I'm seriously hoping that your name doesn't begin with E... Grin

I LOVE baking and I'm bloody good at it. I have a very stressful life and it is the one thing I regularly do that is just for me. I also have no will power so I can't keep my baking in the house because I'd eat it.

So I bake for work. This week it was brownies (the non-seeping kind) and as I work predominantly with two groups I took a box in for each. DD had one at home, as did DH and I had one at work. Portion control sorted and a lot of happy people.

I do own a cat, but I put it outside before I bake, and I re-clean my kitchen just in case. I have OCD and my kitchen is always cleaned again before I cook/bake anything.

I bake around once a month, I also make birthday cakes for colleagues, instead of putting into the collection. I get asked if I'm doing them. I have also been asked by colleagues to make cakes for their children. As for shop bought cakes... I know exactly what is in mine - butter, sugar, eggs and flour. No preservatives, no trans fats, no palm oil, no chemicals, no E numbers. I know which is healthier.
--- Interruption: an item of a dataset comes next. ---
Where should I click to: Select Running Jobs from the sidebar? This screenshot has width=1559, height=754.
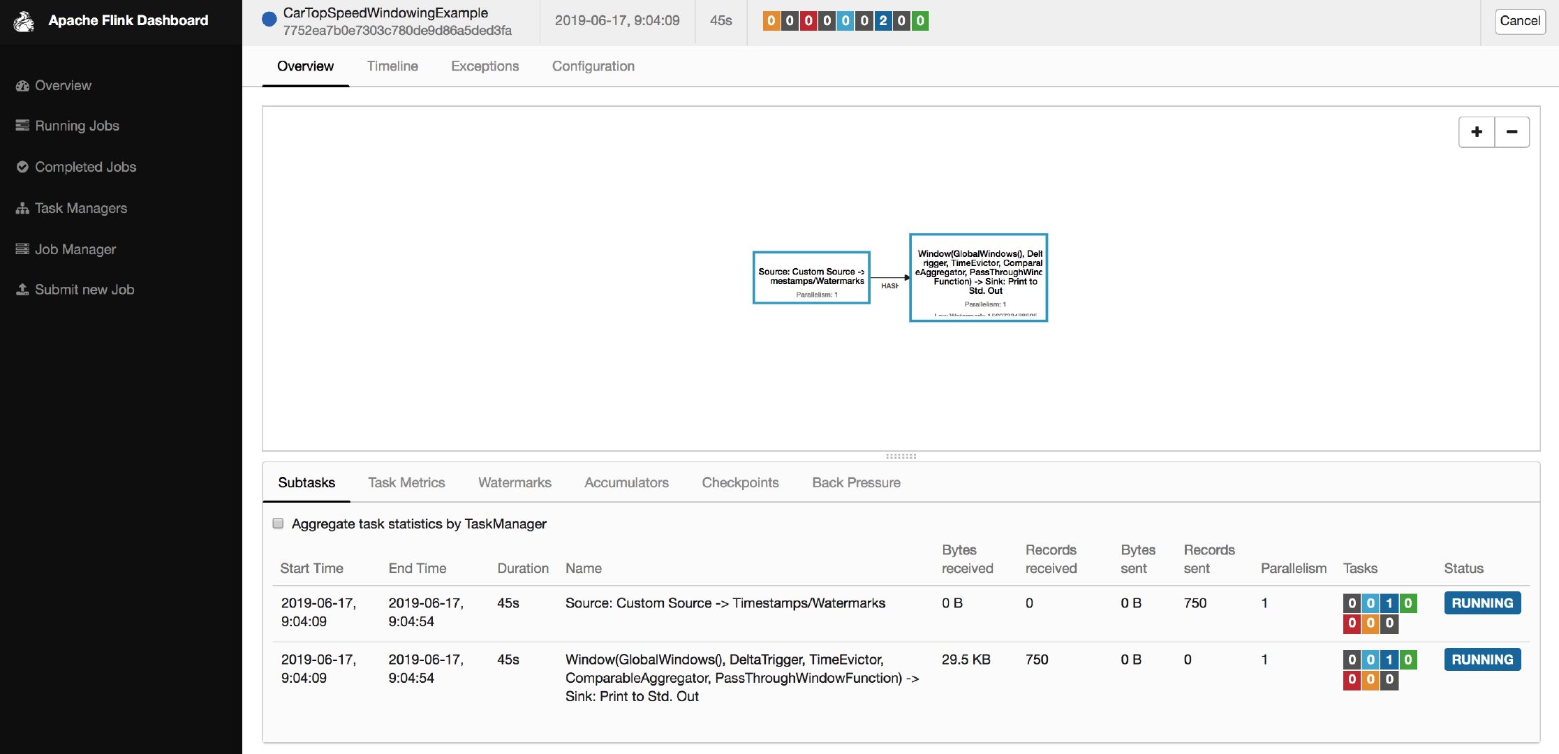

One of my colleagues sometimes takes his cake home, and I usually tell him to take one for his DW too if he wants to. I'd be a bit Hmm if she felt like you do. Eat it, or don't - it was your dh who CHOSE to bring it home. You may not like it, but he clearly does, and actually that is allowed.

Oh and FWIW - many of the people I work with, including Mr Take Home, are friends, not just colleagues. I spend more time with them than my family. I bake for friends.

GlitterGlue · 20/05/2017 10:25

Blokes definitely bring in cake for our bake sales. And sausages rolls. And quiche. And ham and egg pie.

I really, really want a sausage roll now.